Work to complete
Write out the full film project update below word for word.

Document section
Just wanted to update you on what's happening with the film, and thank you again for donating and helping me kick-start this project. It has honestly been so helpful to me.

Unfortunately my camera gear and audio recorder were stolen from my car while I was visiting a friend/participant in Portland recently. We were going to shoot an interview that day, went for a walk, and came back to find that my car had been broken into. I felt responsible, frustrated, and shocked, although I tried to remain equanimous with the sensations. It served as a reminder not to react when things don't go our way - which is bound to happen again and again in life. Since we have no control over external circumstances, the only thing we can do is control our reactions to them.

Moving forward, I am revising a grant with the San Francisco Film Society, and hoping to get accepted into their Fiscal Sponsorship Program. This would assist me in writing a strong grant proposal, and from there I could expand the project overall (rent equipment and studio space, pay additional staff, etc). Whether or not I get accepted into this program, the film is on its way. I ask for your patience in its manifestation.

Material shown
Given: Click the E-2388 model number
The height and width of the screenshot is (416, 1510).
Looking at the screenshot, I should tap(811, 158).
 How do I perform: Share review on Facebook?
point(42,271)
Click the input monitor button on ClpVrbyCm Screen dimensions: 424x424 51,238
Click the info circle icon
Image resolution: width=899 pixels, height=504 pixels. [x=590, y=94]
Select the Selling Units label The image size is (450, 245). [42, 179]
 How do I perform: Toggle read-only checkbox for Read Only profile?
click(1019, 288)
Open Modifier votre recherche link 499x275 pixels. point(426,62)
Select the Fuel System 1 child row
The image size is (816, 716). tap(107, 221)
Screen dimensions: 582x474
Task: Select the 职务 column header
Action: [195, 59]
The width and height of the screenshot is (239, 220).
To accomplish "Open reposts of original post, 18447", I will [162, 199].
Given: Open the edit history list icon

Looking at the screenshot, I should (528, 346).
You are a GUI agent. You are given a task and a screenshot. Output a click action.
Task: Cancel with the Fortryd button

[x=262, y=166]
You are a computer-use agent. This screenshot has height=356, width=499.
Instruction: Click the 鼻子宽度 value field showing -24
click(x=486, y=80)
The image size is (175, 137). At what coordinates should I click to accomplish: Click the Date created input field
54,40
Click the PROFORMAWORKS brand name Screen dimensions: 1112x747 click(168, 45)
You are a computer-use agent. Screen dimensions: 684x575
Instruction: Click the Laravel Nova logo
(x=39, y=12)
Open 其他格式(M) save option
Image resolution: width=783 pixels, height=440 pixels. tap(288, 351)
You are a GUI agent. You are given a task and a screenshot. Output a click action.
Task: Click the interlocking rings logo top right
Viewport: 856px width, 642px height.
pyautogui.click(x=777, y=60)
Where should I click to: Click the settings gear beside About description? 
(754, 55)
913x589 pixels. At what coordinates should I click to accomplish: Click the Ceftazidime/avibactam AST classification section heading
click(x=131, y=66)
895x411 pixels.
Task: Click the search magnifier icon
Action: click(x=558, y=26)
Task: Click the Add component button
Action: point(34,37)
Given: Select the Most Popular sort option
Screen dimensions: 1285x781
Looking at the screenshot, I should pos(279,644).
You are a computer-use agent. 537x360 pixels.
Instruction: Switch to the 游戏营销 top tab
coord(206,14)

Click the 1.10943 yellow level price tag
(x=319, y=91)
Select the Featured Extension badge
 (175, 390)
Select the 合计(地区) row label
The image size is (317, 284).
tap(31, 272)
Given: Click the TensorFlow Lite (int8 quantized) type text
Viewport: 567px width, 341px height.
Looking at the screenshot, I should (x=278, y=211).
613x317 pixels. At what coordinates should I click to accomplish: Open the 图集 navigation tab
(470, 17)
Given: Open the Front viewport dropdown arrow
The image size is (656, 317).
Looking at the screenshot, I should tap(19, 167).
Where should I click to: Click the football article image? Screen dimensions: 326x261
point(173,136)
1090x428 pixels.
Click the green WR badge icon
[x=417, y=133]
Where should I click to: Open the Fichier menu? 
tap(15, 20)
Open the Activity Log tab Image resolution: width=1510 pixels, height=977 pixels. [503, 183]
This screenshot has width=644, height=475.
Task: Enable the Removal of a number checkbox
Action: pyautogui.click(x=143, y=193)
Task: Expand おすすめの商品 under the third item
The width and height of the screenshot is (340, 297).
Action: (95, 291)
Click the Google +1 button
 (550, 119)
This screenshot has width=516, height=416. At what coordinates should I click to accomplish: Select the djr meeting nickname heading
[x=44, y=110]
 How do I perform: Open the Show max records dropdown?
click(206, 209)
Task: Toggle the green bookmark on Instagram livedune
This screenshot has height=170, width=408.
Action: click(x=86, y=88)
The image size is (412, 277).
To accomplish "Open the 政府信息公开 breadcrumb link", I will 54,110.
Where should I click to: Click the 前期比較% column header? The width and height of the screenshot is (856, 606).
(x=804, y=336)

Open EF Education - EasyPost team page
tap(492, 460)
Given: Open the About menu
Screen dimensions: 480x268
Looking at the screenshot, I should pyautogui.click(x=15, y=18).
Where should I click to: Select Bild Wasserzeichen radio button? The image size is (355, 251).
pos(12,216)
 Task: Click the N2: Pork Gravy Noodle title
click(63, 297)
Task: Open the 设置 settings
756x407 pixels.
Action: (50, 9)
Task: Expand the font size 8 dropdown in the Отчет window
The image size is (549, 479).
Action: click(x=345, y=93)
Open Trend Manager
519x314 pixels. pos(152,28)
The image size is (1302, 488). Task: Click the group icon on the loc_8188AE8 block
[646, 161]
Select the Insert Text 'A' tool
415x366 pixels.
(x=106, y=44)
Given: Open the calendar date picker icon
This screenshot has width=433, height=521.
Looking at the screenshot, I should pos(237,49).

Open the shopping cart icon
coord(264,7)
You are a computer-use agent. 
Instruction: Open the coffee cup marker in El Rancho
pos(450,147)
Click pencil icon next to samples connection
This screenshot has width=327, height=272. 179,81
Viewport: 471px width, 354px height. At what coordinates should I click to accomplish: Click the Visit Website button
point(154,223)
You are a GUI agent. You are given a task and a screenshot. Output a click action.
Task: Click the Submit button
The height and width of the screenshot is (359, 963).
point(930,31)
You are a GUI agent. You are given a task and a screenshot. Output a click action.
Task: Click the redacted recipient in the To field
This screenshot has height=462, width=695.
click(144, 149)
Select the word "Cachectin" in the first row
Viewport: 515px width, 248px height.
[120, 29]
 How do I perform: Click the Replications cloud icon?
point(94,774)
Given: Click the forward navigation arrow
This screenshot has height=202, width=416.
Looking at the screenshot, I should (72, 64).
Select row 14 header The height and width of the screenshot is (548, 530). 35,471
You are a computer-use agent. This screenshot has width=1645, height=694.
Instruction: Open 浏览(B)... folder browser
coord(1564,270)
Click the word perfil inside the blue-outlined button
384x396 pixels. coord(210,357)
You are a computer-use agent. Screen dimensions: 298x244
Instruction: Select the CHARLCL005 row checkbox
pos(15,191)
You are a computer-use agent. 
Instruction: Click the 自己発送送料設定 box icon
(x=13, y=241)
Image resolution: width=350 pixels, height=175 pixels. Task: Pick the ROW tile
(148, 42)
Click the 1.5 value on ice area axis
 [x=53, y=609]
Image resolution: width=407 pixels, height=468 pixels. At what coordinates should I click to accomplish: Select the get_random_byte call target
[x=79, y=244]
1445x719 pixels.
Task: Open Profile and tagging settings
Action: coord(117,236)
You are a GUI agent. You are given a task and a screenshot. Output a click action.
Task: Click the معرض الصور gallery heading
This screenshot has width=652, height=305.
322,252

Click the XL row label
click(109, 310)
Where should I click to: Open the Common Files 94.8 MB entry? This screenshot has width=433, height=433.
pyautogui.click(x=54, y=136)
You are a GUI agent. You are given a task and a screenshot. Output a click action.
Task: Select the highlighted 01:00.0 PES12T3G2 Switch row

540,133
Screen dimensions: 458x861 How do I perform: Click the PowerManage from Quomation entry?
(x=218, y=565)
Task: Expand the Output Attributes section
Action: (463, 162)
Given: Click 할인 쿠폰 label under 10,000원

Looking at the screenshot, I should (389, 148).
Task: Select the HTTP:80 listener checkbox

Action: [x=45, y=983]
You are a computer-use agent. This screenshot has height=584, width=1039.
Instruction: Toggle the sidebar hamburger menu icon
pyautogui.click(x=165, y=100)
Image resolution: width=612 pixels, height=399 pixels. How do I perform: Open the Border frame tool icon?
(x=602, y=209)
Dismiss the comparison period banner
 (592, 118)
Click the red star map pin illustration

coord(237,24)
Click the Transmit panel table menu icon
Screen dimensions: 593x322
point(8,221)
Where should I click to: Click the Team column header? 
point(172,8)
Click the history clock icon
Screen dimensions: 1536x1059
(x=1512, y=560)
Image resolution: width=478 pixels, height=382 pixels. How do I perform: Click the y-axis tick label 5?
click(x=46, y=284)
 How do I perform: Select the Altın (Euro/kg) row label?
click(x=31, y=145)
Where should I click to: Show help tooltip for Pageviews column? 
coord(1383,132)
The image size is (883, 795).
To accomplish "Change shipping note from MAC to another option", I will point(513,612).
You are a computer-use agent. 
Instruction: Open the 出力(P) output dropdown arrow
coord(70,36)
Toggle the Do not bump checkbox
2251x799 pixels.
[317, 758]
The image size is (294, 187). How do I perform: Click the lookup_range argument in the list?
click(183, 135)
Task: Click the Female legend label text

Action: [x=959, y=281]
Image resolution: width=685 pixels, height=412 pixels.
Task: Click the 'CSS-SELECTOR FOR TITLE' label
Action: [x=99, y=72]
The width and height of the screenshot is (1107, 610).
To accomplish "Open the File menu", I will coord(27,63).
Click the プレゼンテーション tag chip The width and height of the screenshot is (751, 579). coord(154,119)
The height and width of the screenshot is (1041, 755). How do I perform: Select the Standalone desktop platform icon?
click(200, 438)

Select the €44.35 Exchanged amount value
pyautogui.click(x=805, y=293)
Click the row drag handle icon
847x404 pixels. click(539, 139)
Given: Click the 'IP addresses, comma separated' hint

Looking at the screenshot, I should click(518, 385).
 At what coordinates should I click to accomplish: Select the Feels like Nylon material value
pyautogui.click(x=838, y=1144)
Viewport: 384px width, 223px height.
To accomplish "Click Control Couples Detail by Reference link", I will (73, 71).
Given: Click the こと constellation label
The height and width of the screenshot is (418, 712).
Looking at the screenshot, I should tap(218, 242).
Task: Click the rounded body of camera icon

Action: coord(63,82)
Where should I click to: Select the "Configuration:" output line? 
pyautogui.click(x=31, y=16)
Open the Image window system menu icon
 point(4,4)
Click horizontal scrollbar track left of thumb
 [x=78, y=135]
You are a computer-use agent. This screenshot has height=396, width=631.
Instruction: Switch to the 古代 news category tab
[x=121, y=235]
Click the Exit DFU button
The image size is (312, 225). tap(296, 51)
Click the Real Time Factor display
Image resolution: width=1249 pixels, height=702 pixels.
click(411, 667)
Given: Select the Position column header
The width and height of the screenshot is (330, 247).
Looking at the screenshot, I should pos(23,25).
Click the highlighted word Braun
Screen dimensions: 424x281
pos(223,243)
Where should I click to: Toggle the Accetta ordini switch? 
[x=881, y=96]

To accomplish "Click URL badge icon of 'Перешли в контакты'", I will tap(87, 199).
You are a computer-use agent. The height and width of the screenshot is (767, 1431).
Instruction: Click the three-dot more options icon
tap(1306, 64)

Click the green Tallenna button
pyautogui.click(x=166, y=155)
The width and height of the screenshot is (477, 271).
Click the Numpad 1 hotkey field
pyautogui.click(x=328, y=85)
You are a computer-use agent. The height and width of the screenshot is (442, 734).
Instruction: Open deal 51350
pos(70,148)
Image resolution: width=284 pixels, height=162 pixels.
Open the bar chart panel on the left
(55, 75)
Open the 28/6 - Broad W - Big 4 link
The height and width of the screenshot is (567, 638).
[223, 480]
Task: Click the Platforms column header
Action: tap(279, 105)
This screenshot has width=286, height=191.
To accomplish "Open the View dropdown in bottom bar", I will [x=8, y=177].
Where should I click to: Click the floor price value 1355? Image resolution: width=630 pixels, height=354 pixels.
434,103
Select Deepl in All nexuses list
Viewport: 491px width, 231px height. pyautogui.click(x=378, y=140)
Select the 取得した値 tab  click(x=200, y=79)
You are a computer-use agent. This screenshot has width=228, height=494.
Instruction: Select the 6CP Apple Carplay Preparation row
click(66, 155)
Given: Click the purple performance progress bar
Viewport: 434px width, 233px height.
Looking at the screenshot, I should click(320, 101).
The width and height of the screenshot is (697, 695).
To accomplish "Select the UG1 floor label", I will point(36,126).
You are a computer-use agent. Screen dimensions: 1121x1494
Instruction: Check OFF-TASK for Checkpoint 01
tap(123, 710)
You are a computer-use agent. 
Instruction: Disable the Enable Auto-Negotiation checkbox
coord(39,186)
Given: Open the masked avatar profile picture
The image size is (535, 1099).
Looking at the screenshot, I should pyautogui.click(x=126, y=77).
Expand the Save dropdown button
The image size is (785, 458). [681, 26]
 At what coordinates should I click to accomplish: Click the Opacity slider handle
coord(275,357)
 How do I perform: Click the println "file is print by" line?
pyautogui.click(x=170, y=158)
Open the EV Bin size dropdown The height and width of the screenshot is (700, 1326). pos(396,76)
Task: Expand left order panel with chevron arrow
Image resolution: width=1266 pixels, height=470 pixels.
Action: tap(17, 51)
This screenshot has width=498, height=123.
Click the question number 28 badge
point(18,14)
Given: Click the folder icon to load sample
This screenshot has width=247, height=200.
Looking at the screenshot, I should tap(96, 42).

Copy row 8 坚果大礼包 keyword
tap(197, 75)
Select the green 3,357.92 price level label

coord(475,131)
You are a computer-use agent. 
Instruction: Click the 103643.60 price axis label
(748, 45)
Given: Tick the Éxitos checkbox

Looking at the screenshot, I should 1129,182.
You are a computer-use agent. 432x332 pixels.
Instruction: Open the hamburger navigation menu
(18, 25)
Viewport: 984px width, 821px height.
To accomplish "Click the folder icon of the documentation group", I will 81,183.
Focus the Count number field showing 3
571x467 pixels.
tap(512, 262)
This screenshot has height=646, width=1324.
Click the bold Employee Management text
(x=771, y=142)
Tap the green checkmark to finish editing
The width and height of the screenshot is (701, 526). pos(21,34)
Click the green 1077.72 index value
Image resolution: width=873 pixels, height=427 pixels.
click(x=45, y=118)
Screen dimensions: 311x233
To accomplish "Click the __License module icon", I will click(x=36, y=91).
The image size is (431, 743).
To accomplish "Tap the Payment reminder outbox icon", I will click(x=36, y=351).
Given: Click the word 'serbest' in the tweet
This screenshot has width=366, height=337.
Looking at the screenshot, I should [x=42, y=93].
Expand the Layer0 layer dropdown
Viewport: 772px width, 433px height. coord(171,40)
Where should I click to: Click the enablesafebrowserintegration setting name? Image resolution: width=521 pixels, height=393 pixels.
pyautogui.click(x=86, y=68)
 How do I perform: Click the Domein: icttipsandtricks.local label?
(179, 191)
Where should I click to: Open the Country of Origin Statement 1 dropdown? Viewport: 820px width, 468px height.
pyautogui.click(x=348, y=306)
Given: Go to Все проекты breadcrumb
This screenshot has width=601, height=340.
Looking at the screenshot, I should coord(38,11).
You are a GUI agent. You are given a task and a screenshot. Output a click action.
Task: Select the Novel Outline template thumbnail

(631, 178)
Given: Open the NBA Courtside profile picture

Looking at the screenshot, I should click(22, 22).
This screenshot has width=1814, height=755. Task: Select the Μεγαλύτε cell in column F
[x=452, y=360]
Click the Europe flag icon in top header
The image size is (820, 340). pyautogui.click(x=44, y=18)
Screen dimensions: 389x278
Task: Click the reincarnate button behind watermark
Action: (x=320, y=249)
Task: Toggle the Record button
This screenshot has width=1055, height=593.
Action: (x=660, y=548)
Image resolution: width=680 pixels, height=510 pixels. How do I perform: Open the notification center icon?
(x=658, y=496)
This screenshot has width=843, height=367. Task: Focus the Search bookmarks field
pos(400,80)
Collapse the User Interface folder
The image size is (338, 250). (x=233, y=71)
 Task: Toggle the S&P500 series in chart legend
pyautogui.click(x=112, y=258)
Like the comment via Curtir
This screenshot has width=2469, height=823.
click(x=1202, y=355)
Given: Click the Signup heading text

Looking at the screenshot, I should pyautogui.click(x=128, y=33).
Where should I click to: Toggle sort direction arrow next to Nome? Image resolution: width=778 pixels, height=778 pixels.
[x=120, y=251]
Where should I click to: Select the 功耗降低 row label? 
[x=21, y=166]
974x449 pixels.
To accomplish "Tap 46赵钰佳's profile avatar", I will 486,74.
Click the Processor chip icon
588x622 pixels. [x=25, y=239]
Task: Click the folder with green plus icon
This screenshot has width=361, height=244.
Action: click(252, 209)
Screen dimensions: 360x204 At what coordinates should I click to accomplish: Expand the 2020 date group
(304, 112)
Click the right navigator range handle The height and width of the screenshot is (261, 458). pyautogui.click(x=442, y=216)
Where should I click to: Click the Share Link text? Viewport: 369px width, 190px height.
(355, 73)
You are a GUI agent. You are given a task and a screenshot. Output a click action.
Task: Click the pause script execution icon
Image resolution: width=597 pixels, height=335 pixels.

Finished task
Just wanted to update you on what's happening with the film, and thank you again for donating and helping me kick-start this project. It has honestly been so helpful to me.

Unfortunately my camera gear and audio recorder were stolen from my car while I was visiting a friend/participant in Portland recently. We were going to shoot an interview that day, went for a walk, and came back to find that my car had been broken into. I felt responsible, frustrated, and shocked, although I tried to remain equanimous with the sensations. It served as a reminder not to react when things don't go our way - which is bound to happen again and again in life. Since we have no control over external circumstances, the only thing we can do is control our reactions to them.

Moving forward, I am revising a grant with the San Francisco Film Society, and hoping to get accepted into their Fiscal Sponsorship Program. This would assist me in writing a strong grant proposal, and from there I could expand the project overall (rent equipment and studio space, pay additional staff, etc). Whether or not I get accepted into this program, the film is on its way. I ask for your patience in its manifestation.